[Saved data entries]
-=-=-

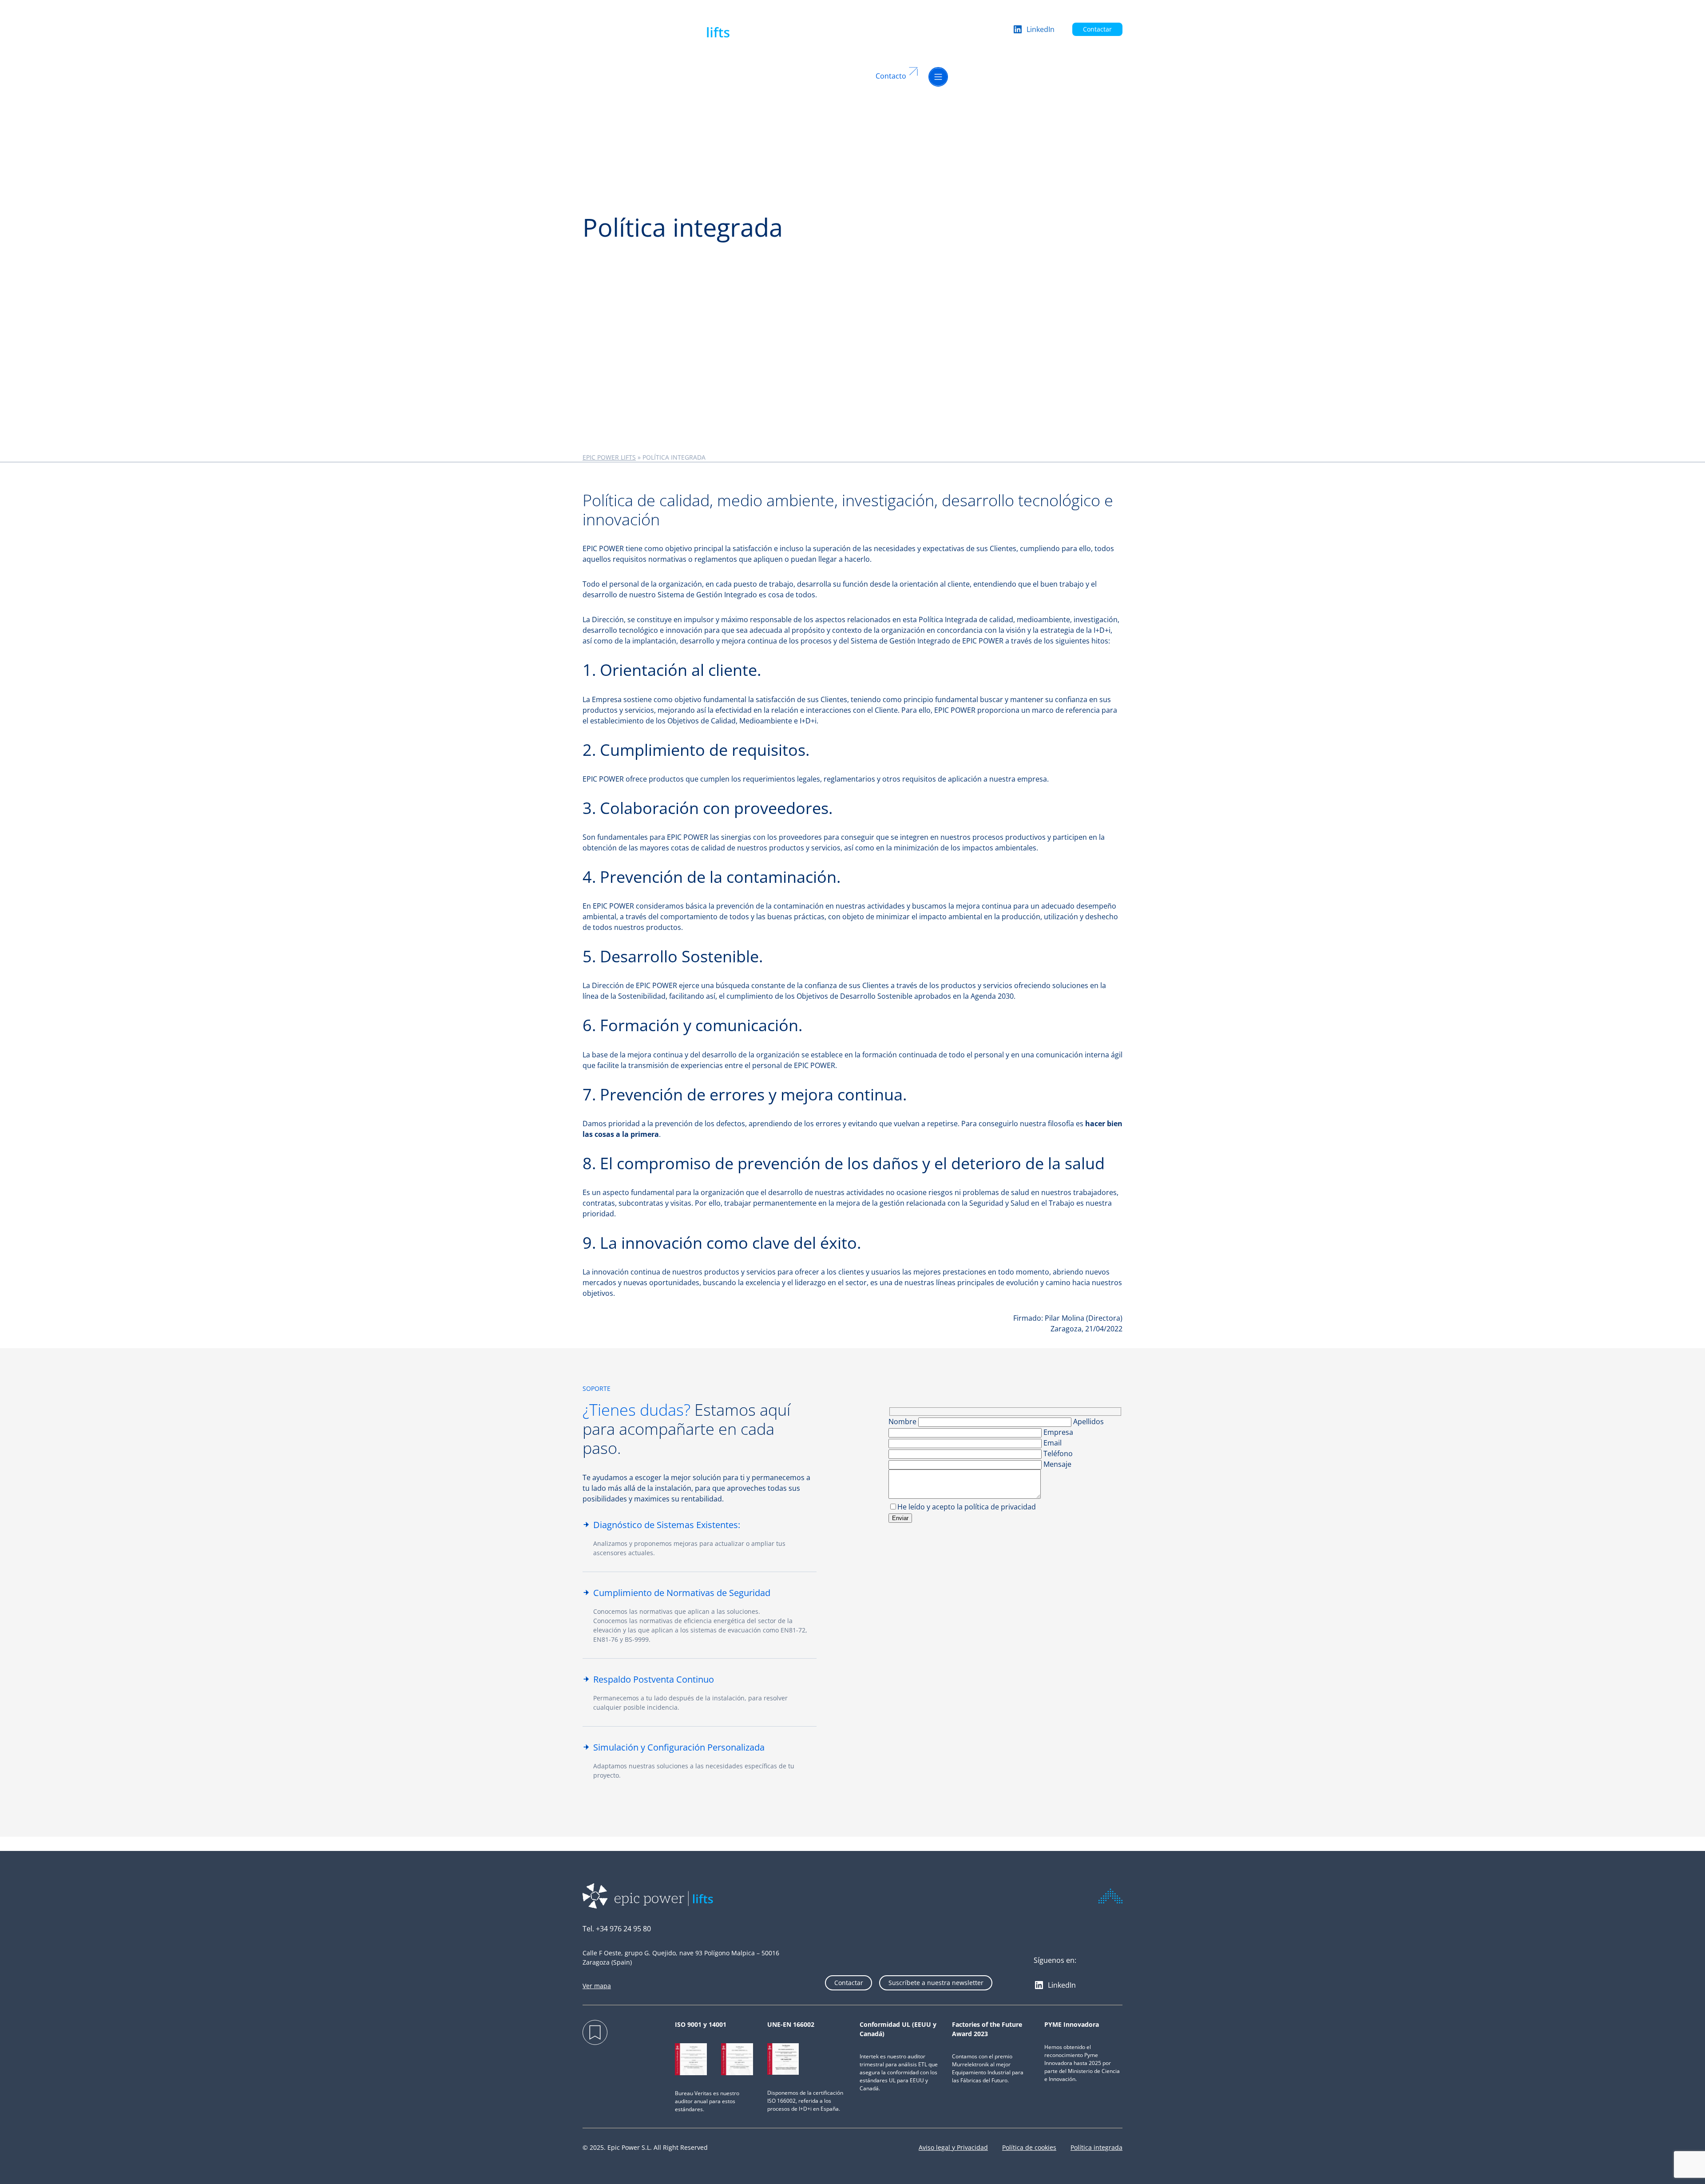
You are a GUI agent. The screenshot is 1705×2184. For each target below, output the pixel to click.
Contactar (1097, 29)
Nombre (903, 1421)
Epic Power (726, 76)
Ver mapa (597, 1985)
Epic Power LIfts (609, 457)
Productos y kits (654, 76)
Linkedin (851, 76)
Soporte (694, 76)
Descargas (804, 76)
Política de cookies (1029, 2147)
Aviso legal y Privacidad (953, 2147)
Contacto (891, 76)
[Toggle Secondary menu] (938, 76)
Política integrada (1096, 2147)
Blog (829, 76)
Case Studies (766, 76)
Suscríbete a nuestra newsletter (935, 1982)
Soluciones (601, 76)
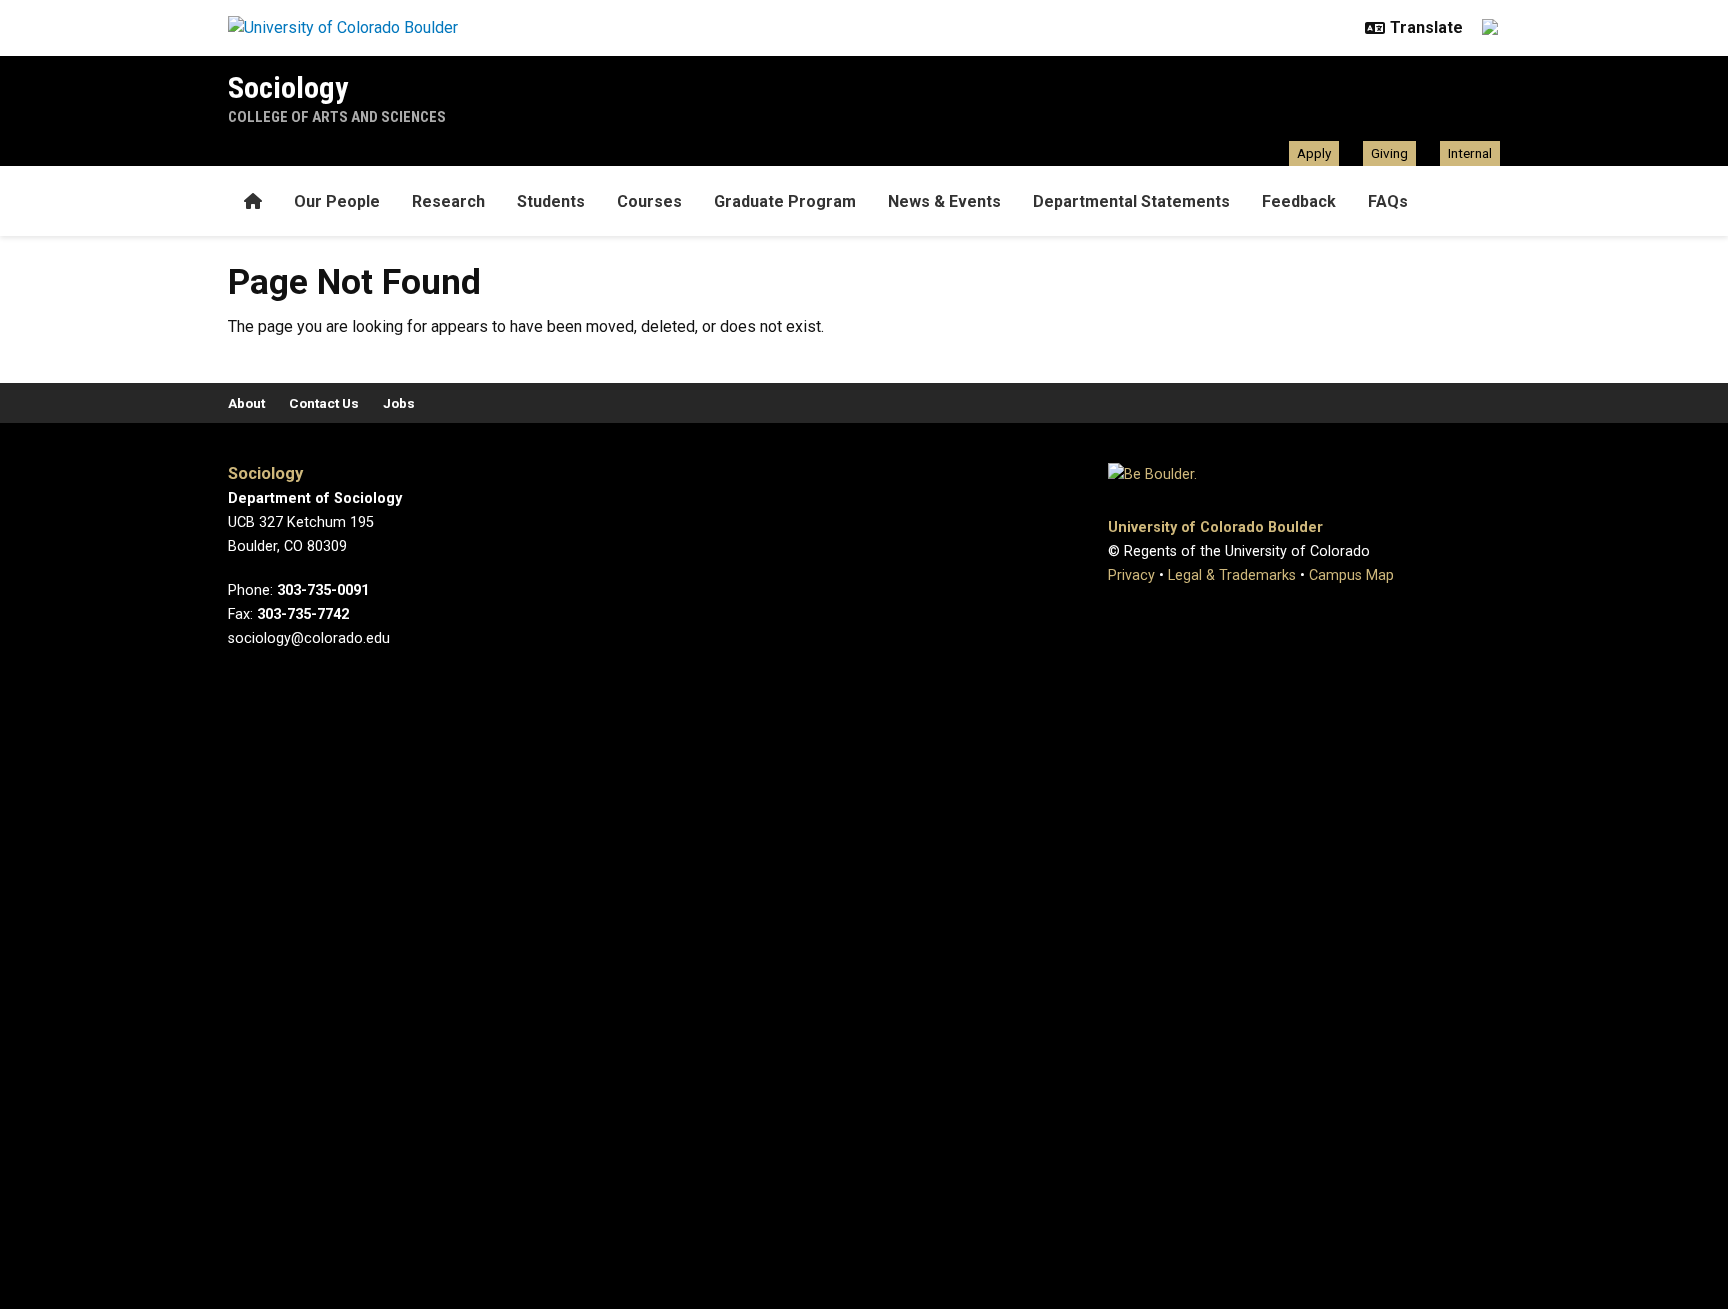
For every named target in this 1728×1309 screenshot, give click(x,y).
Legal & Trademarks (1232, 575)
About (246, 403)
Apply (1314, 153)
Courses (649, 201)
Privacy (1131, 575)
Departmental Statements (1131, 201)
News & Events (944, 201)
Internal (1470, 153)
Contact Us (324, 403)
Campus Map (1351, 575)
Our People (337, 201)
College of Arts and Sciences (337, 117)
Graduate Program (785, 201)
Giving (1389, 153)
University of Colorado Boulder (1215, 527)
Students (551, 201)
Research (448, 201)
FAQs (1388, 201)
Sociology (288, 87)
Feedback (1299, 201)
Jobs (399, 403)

-=-=-

INSTRUCTIONS TO FOLLOW — Each line above must be set down exactly, though no picture should be carried over.

TASK ANSWER —
You are a GUI agent. The screenshot is 1705×2184. For each target below, output the pixel to click.
Contactar (1097, 29)
Nombre (903, 1421)
Epic Power (726, 76)
Ver mapa (597, 1985)
Epic Power LIfts (609, 457)
Productos y kits (654, 76)
Linkedin (851, 76)
Soporte (694, 76)
Descargas (804, 76)
Política de cookies (1029, 2147)
Aviso legal y Privacidad (953, 2147)
Contacto (891, 76)
[Toggle Secondary menu] (938, 76)
Política integrada (1096, 2147)
Blog (829, 76)
Case Studies (766, 76)
Suscríbete a nuestra newsletter (935, 1982)
Soluciones (601, 76)
For every named target in this 1728×1309 screenshot, give click(x,y).
Legal & Trademarks (1232, 575)
About (246, 403)
Apply (1314, 153)
Courses (649, 201)
Privacy (1131, 575)
Departmental Statements (1131, 201)
News & Events (944, 201)
Internal (1470, 153)
Contact Us (324, 403)
Campus Map (1351, 575)
Our People (337, 201)
College of Arts and Sciences (337, 117)
Graduate Program (785, 201)
Giving (1389, 153)
University of Colorado Boulder (1215, 527)
Students (551, 201)
Research (448, 201)
FAQs (1388, 201)
Sociology (288, 87)
Feedback (1299, 201)
Jobs (399, 403)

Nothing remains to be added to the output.